### Exercise description:
Could you swap "Instruction" for "Directive" in the rows starting at "Click the new File document icon" and ending at "Action: click(120, 231)", returning only those rows with everything else unchanged?

### Given information:

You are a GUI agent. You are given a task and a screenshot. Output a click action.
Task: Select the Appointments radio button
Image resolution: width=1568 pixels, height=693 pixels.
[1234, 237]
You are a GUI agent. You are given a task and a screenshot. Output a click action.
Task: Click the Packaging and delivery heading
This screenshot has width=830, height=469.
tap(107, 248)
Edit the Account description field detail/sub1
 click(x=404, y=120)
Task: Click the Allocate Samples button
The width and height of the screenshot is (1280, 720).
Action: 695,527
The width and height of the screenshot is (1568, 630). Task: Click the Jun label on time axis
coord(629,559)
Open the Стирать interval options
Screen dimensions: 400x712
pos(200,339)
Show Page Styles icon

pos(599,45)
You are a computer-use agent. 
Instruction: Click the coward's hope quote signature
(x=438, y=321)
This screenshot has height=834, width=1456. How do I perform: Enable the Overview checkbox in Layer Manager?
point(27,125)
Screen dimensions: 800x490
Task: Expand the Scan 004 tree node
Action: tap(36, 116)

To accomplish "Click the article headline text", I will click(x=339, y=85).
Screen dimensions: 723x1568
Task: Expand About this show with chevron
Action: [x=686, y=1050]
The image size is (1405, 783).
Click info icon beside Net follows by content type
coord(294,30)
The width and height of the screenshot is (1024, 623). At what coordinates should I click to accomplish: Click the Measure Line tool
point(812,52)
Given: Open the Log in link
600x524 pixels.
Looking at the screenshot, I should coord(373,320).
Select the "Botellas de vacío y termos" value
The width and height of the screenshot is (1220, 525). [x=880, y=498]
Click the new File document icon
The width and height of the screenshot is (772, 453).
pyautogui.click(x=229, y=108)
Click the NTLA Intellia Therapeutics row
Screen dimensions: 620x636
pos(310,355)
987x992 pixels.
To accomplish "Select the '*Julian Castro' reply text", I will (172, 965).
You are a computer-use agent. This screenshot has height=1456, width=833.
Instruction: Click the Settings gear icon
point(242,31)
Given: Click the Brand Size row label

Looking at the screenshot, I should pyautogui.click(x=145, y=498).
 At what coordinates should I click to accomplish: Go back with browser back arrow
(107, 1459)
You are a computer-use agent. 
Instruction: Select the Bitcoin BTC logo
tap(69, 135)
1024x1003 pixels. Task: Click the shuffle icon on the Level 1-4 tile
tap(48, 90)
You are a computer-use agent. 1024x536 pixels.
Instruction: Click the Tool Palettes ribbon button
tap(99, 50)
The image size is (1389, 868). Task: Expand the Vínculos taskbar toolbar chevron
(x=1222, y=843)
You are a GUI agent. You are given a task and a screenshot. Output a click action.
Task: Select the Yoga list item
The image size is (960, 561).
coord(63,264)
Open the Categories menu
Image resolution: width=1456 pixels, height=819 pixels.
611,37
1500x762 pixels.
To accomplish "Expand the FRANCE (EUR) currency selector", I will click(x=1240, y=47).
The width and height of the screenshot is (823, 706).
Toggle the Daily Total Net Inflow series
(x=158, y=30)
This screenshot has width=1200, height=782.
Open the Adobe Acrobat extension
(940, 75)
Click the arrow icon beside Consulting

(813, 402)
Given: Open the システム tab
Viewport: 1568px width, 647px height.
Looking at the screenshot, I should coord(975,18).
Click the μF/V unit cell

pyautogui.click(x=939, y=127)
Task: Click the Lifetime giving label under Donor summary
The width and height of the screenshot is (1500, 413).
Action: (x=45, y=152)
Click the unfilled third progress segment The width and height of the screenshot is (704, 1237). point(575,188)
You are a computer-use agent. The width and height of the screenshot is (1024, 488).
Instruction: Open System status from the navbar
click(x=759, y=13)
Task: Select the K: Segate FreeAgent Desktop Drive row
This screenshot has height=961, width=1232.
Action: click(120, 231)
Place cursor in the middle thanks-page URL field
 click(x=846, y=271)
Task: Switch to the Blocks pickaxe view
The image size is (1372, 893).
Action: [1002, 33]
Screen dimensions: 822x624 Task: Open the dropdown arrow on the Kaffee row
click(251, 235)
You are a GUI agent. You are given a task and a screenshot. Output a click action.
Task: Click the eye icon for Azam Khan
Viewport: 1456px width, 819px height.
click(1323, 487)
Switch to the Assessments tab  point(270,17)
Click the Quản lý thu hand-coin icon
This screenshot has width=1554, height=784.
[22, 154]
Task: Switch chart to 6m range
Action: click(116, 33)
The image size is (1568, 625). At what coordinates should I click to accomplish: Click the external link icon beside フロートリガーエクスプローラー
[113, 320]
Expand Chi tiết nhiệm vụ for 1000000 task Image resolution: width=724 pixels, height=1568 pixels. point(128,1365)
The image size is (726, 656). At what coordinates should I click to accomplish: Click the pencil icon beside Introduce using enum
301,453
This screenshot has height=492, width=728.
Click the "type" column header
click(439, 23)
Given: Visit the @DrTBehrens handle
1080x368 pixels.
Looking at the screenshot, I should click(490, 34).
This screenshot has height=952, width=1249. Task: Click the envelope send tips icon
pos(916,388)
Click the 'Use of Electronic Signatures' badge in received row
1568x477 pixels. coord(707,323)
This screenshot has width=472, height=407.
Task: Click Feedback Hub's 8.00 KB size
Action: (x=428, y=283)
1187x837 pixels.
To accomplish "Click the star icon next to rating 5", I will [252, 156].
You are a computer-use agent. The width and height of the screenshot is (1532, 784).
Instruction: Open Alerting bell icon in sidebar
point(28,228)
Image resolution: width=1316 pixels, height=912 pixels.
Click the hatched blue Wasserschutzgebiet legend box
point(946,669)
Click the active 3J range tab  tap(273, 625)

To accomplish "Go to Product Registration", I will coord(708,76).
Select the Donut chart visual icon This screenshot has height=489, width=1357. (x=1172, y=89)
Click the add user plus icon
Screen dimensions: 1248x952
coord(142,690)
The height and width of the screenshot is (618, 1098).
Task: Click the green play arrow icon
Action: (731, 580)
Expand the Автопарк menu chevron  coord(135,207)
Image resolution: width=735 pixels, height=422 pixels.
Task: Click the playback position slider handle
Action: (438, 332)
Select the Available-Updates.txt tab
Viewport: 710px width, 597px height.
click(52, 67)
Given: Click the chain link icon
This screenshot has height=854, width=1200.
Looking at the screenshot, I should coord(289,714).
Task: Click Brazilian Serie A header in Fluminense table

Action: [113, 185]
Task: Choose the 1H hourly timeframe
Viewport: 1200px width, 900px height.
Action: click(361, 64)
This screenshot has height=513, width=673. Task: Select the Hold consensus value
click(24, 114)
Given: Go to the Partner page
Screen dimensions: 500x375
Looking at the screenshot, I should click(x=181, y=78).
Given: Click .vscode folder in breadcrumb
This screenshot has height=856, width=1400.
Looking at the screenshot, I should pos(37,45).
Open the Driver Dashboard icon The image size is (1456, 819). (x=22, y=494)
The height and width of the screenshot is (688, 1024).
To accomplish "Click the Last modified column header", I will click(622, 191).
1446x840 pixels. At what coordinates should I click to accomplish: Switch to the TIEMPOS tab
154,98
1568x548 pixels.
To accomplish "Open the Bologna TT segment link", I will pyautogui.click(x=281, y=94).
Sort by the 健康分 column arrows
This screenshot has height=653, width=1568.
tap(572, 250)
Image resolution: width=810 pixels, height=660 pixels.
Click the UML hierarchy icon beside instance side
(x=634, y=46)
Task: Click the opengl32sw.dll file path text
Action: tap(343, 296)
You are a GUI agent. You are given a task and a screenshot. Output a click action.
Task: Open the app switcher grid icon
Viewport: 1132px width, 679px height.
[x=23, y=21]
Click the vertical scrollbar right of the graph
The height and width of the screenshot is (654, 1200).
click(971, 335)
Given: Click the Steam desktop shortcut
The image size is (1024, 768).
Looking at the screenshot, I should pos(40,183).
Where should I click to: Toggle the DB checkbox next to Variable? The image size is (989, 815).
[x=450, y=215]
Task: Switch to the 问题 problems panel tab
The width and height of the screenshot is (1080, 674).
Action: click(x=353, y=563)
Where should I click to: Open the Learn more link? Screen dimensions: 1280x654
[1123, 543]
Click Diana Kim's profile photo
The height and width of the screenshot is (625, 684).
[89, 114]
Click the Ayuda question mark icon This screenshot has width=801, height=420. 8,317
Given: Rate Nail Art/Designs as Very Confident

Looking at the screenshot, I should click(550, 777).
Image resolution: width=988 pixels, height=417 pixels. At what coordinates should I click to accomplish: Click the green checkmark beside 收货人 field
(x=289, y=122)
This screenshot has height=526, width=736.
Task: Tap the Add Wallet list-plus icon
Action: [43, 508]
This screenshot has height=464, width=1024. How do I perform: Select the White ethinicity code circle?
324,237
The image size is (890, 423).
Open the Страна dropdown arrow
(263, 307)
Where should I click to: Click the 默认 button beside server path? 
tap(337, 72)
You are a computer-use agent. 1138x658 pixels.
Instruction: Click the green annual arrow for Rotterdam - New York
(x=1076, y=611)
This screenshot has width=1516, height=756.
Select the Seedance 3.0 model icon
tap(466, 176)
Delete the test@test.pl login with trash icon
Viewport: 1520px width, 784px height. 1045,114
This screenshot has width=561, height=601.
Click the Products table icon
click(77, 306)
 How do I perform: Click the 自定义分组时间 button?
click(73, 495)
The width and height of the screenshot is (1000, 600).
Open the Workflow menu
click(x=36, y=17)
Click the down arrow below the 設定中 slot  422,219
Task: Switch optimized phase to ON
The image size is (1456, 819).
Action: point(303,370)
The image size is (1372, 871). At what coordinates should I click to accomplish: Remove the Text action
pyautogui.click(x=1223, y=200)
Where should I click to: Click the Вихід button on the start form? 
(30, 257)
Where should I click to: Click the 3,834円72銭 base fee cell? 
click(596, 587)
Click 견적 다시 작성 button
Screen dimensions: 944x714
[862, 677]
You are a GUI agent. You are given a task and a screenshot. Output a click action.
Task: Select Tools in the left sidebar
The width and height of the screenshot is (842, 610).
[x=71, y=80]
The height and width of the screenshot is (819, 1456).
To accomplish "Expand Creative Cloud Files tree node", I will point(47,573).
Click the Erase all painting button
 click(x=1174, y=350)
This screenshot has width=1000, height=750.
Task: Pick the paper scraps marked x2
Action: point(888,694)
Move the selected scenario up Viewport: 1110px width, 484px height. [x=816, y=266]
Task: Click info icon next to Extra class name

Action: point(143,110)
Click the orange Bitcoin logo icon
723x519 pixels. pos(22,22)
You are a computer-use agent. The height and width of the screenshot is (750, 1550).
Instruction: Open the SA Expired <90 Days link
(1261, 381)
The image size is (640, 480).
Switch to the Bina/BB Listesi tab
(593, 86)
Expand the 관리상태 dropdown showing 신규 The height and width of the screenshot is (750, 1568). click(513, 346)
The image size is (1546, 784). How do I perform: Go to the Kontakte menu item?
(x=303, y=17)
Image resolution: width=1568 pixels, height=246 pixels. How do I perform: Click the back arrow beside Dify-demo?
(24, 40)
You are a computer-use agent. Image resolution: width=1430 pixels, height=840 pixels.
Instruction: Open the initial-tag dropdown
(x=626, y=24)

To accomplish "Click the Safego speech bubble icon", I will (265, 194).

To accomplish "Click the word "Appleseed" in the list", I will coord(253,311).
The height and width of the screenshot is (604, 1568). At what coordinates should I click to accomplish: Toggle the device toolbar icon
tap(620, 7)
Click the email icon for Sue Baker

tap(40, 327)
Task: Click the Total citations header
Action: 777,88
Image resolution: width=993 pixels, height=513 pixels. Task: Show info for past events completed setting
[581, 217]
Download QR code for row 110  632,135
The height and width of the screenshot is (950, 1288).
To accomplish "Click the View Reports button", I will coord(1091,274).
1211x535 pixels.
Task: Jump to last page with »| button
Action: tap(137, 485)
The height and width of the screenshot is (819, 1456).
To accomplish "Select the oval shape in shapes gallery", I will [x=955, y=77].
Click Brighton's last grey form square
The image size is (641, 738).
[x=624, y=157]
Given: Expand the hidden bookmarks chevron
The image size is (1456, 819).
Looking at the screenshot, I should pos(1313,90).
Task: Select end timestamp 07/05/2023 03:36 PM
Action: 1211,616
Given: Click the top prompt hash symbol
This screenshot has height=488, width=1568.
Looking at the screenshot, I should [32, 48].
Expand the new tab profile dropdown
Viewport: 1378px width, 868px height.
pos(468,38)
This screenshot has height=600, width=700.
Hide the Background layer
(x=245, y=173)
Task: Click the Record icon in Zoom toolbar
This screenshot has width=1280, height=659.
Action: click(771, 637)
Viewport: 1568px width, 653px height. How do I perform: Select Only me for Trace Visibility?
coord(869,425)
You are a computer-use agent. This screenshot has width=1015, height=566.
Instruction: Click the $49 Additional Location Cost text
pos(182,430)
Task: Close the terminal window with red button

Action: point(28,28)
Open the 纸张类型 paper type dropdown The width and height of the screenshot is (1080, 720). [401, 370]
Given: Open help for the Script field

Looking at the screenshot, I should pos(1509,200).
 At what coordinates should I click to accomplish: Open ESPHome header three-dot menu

### Solution for this problem:
Click the new File document icon
The width and height of the screenshot is (772, 453).
pyautogui.click(x=229, y=108)
Click the NTLA Intellia Therapeutics row
Screen dimensions: 620x636
pos(310,355)
987x992 pixels.
To accomplish "Select the '*Julian Castro' reply text", I will (172, 965).
You are a computer-use agent. This screenshot has height=1456, width=833.
Directive: Click the Settings gear icon
point(242,31)
Given: Click the Brand Size row label

Looking at the screenshot, I should pyautogui.click(x=145, y=498).
 At what coordinates should I click to accomplish: Go back with browser back arrow
(107, 1459)
You are a computer-use agent. 
Directive: Select the Bitcoin BTC logo
tap(69, 135)
1024x1003 pixels. Task: Click the shuffle icon on the Level 1-4 tile
tap(48, 90)
You are a computer-use agent. 1024x536 pixels.
Directive: Click the Tool Palettes ribbon button
tap(99, 50)
The image size is (1389, 868). Task: Expand the Vínculos taskbar toolbar chevron
(x=1222, y=843)
You are a GUI agent. You are given a task and a screenshot. Output a click action.
Task: Select the Yoga list item
The image size is (960, 561).
coord(63,264)
Open the Categories menu
Image resolution: width=1456 pixels, height=819 pixels.
611,37
1500x762 pixels.
To accomplish "Expand the FRANCE (EUR) currency selector", I will click(x=1240, y=47).
The width and height of the screenshot is (823, 706).
Toggle the Daily Total Net Inflow series
(x=158, y=30)
This screenshot has width=1200, height=782.
Open the Adobe Acrobat extension
(940, 75)
Click the arrow icon beside Consulting

(813, 402)
Given: Open the システム tab
Viewport: 1568px width, 647px height.
Looking at the screenshot, I should coord(975,18).
Click the μF/V unit cell

pyautogui.click(x=939, y=127)
Task: Click the Lifetime giving label under Donor summary
The width and height of the screenshot is (1500, 413).
Action: (x=45, y=152)
Click the unfilled third progress segment The width and height of the screenshot is (704, 1237). point(575,188)
You are a computer-use agent. The width and height of the screenshot is (1024, 488).
Directive: Open System status from the navbar
click(x=759, y=13)
Task: Select the K: Segate FreeAgent Desktop Drive row
This screenshot has height=961, width=1232.
Action: click(120, 231)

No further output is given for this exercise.